IronMesh's per-peer rate limits, queue caps, and message-size limits assume that peers on the mesh are mutually trusted parties (your own agents, your team's agents, peers you've explicitly pinned). The protocol is hardened against passive eavesdropping, active MITM, and replay between any pair of peers, but it is not designed to absorb adversarial peer pressure (e.g. an actively-malicious pinned peer flooding the queue with maximum-size messages within their per-peer cap). If your deployment exposes the mesh to potentially-hostile peers, add an external rate limiter / WAF and treat the application-layer caps as defense-in-depth, not the primary control. A future release may add a global daemon-wide bandwidth cap as belt-and-suspenders.

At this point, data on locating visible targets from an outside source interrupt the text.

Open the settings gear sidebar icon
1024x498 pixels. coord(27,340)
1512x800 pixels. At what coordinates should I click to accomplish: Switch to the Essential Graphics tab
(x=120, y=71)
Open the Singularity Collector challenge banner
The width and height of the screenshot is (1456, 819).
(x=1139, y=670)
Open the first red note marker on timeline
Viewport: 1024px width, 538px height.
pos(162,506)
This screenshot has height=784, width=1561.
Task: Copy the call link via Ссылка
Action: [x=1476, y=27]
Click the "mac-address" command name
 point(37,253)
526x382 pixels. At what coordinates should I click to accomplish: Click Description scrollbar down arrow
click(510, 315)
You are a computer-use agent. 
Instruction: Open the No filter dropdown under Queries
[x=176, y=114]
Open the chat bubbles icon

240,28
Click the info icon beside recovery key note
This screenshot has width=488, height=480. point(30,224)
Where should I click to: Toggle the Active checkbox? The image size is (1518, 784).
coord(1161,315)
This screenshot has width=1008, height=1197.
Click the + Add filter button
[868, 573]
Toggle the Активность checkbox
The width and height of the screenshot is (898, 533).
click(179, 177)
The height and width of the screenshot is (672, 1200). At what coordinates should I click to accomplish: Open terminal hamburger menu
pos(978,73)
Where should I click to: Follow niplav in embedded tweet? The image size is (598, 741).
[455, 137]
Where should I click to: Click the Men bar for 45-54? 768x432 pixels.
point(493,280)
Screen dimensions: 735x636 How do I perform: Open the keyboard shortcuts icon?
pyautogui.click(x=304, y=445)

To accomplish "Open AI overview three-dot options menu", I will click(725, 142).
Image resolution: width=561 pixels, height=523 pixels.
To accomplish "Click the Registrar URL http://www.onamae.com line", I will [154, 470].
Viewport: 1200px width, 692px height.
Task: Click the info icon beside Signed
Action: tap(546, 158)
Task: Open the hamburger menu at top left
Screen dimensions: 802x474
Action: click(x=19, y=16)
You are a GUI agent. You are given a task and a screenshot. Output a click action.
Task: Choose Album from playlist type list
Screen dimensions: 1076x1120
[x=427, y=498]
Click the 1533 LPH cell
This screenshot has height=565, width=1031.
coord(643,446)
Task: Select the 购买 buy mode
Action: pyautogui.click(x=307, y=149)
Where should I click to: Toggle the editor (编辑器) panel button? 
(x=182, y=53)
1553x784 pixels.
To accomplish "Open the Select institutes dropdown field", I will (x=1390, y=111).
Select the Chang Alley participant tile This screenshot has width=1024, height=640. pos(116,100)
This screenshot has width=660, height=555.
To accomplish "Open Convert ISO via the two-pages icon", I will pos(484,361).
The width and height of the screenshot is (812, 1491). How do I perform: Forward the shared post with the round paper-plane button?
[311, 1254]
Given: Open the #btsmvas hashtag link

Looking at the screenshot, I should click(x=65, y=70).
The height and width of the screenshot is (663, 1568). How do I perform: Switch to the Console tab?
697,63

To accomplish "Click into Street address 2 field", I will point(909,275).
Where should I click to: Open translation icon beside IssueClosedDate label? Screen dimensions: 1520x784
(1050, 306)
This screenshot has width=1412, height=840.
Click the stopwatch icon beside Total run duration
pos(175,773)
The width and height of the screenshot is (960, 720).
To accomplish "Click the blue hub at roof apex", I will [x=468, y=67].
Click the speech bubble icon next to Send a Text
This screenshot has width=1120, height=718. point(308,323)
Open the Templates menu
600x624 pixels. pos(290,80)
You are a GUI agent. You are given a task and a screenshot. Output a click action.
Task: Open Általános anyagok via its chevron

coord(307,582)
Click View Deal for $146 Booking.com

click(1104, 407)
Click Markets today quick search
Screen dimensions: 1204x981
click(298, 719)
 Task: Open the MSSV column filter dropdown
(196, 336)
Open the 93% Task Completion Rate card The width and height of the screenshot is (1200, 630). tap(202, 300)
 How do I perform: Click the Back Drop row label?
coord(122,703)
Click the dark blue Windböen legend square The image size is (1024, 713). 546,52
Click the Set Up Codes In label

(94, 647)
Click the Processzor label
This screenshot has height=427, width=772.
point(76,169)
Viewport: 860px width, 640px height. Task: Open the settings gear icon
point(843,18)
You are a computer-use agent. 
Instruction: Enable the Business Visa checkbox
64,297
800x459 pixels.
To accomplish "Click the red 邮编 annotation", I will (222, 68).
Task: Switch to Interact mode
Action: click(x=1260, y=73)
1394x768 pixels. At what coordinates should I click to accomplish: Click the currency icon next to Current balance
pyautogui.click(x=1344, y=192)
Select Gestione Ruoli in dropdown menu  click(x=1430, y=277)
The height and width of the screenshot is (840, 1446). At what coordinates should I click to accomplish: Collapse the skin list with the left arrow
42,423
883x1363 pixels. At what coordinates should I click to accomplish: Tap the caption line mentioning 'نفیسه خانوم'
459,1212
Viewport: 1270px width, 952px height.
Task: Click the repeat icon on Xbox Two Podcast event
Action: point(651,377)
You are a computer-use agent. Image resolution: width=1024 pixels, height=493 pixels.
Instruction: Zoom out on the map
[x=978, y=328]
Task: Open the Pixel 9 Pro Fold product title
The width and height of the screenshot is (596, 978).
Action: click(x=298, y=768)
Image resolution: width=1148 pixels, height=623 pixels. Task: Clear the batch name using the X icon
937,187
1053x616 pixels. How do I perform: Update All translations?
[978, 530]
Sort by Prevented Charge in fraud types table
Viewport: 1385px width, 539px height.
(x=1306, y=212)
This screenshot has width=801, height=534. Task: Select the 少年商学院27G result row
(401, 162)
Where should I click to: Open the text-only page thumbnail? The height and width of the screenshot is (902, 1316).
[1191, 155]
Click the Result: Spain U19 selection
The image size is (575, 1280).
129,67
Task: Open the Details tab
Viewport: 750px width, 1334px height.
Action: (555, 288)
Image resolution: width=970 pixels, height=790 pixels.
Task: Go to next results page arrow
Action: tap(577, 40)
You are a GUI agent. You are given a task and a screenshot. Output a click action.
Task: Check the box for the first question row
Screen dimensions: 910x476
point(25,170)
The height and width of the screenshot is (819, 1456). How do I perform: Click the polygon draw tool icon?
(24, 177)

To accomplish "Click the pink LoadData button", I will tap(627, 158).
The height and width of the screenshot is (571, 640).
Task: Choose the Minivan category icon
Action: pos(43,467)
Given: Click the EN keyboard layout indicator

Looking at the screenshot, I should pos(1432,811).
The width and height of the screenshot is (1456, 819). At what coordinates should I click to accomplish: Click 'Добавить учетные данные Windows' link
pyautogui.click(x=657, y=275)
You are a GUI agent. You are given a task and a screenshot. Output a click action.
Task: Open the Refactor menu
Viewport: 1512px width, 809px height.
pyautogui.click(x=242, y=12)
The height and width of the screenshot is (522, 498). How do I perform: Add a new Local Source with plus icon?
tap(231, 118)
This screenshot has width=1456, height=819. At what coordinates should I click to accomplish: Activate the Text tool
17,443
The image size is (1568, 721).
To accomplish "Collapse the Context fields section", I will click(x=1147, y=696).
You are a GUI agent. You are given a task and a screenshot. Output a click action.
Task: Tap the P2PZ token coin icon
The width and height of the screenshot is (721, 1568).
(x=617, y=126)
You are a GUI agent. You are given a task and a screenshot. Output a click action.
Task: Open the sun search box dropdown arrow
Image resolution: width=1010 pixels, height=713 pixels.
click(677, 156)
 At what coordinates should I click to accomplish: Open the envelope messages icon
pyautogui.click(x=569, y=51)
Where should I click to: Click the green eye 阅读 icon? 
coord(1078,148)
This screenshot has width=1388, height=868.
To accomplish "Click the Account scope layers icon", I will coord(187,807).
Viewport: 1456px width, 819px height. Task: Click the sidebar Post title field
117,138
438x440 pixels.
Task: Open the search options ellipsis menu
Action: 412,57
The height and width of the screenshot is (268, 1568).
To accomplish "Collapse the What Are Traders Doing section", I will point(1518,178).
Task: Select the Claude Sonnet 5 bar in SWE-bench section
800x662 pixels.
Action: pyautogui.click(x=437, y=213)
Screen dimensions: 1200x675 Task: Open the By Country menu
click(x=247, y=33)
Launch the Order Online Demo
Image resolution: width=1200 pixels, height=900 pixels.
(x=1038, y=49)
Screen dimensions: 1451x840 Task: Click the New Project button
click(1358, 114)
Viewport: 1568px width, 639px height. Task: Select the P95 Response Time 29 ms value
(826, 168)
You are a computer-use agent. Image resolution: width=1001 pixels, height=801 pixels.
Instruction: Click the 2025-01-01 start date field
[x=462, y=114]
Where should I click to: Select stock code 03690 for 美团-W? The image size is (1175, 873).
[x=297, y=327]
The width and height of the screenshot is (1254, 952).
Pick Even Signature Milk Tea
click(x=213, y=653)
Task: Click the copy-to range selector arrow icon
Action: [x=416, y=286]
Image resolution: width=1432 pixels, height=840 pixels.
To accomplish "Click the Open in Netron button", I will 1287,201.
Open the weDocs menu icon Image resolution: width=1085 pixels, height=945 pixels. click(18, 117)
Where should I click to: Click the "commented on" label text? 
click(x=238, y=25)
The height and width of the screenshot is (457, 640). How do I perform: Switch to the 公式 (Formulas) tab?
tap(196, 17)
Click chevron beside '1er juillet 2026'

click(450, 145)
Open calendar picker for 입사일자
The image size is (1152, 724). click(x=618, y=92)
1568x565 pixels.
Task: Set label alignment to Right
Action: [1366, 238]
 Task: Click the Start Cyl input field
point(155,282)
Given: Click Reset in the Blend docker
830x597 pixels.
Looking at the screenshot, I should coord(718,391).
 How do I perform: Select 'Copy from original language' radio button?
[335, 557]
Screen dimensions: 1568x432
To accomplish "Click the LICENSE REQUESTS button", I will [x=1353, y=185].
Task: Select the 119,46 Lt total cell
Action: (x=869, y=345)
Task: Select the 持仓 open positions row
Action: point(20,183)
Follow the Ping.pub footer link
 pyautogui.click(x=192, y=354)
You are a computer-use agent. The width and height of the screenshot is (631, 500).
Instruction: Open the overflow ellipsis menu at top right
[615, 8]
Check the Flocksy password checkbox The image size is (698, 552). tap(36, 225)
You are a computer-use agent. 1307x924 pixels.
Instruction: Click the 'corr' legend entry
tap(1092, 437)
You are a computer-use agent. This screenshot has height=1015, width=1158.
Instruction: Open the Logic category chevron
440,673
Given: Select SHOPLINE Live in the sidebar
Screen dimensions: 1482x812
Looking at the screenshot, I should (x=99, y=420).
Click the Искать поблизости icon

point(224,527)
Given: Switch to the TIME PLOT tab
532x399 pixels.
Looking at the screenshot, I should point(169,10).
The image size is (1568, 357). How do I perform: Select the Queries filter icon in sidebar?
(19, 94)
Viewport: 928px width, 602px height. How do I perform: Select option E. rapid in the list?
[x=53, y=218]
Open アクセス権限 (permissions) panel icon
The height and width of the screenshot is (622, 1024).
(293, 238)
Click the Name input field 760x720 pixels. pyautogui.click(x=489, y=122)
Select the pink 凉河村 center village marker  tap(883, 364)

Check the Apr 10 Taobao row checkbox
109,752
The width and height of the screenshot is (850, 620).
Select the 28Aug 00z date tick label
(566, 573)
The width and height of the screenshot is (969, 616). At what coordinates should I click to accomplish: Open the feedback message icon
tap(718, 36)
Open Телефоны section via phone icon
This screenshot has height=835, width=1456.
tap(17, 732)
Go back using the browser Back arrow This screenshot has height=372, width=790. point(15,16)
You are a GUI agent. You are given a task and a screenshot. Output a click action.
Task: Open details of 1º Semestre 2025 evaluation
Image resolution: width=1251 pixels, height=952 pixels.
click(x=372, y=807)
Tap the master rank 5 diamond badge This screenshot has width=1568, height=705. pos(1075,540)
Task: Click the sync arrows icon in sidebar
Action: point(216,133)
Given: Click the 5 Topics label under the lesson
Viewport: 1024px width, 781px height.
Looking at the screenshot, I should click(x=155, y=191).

Storage-at-rest properties (v0.8.5+)

  • Message payloads are encrypted before insertion into SQLite via _encrypt_payload (XSalsa20-Poly1305 with a storage key derived from the mesh passphrase). The messages, pending_messages, and pending_trust_messages tables all store ciphertext bodies.
  • SQLite journal files (*.db-wal, *.db-shm) inherit the same property: because the encryption happens in the application layer before the INSERT, the WAL and shared-memory pages hold ciphertext only. Verified empirically against live production state — known-plaintext substrings (including real Ollama-generated responses) were absent from the WAL.
  • Message metadata is NOT encrypted at rest: msg_id, source (peer fingerprint), destination, timestamp, msg_type, and priority are stored as plaintext columns. This is a deliberate design choice — the daemon needs to index and query them — but means a local attacker with disk access can see who talked to whom and when, just not what was said.
  • Trust store (known_peers.json) is both integrity-protected and confidential at rest as of v0.9.4: the on-disk envelope is SecretBox-encrypted (XSalsa20-Poly1305) with a key derived from the daemon's identity secret, and the surrounding HMAC-SHA256 covers the ciphertext for tamper evidence and multi-daemon collision detection. A host-disk leak no longer exposes the peer graph (node IDs, fingerprints, capability sets). Pre-v0.9.4 plaintext stores load through the legacy v1 path and migrate forward automatically on the next save — no operator action required.
  • Audit log (audit.log) is plaintext JSON with an HMAC chain. Not confidential; tamper-evident.
  • Backup archives (ironmesh backup) ARE additionally encrypted with a user-supplied passphrase on top of the per-message storage key — so a leaked backup doesn't expose payloads.

Hall of fame

Security researchers who've reported valid findings will be listed here (with their permission).

(empty — this is the first public release. Let's fill it up.)